Faced with the prospect of hunger on their door step, local authorities in every corner of the UK have set up food hubs and have been delivering food parcels to the “vulnerable”. Some have successfully managed to triage need, to establish which vulnerable people actually need access to a cash grant rather than a delivery of food. Others have relied on their local food banks to cope with a myriad of needs, again normalising food charity, without promoting local welfare provision and a cash first approach.

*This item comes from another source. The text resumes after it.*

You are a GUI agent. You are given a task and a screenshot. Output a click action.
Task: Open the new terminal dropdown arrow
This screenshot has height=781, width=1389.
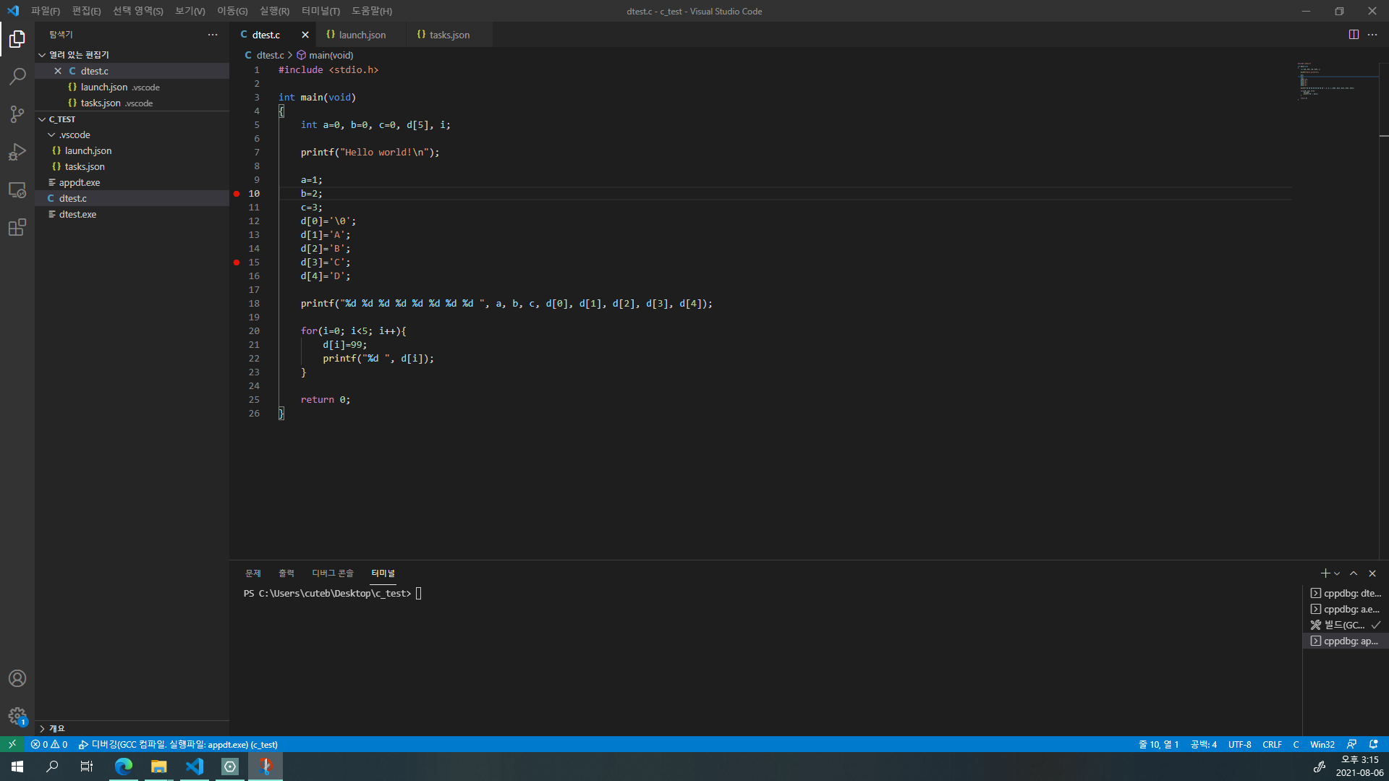click(1337, 573)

As the public’s focus turns to the new local lockdown normal, supermarket donations to food banks are running dry, furloughed volunteers are set to return to work – or be made redundant, compassion fatigue is setting in and local authorities are winding up local food aid set-ups. But with a 148% increase in emergency food parcel provision from February to May 2020 across independent food banks there seems to be no sign of a lessening of need - far from it. What’s more, the many food banks set up for the COVID-19 crisis have realised the need for their help isn’t going away anytime soon.

But what hope is there of closing food banks’ doors or of food banks reinventing themselves as community food hubs as the impact of COVID-19 takes hold? What hope is there for our vision of country without the need for food aid and in which good food is accessible to all? The National Food Strategy report makes welcome references to the poverty driving the need for charitable food aid but, crucially, it falls short of recommending that the Government do more than temporally mitigate food poverty.

Early in July, members of the Independent Food Aid Network wrote to the Prime Minister to urge him to address the poverty driving food bank use. From their perspective the solution lies not in institutionalising their work but rather in directing much needed resources to the people they support. The result would be that food banks wouldn’t be needed in the first place. Propping up food banks whether through Defra funding, public donations or corporate support is the equivalent of filling a bottomless pit. What’s needed more than ever is action to rebuild our social security system, increase the wages of those on low incomes and suspend the No Recourse to Public Funds status.

Local authorities and other agencies as well as IFAN and colleagues working in the third sector all have a part to play in putting income-based solutions at the front and centre of policies and calls to support people driven into poverty. Frontline food aid charities may need public donations to provide immediate support but it’s the public’s support for change that will see the end for the need for their services. If we are serious about “tackling” or “fighting” hunger then it’s the public’s – and the Government’s – understanding of what that would actually look like that’s required - and the answer doesn’t lie in more food. Marcus Rashford is a brilliant advocate and 100,000s of meals and summer school meal voucher scheme will make a huge difference. However, there’s a real danger these successes, and steps in the right direction like these, effectively hide the elephant in the room for just that bit longer.

As our food poverty crisis deepens, to levels unimaginable a year ago, an emergency food bank response is the last thing that should be on the agenda. Now is the time to stop hunger from happening in the first place.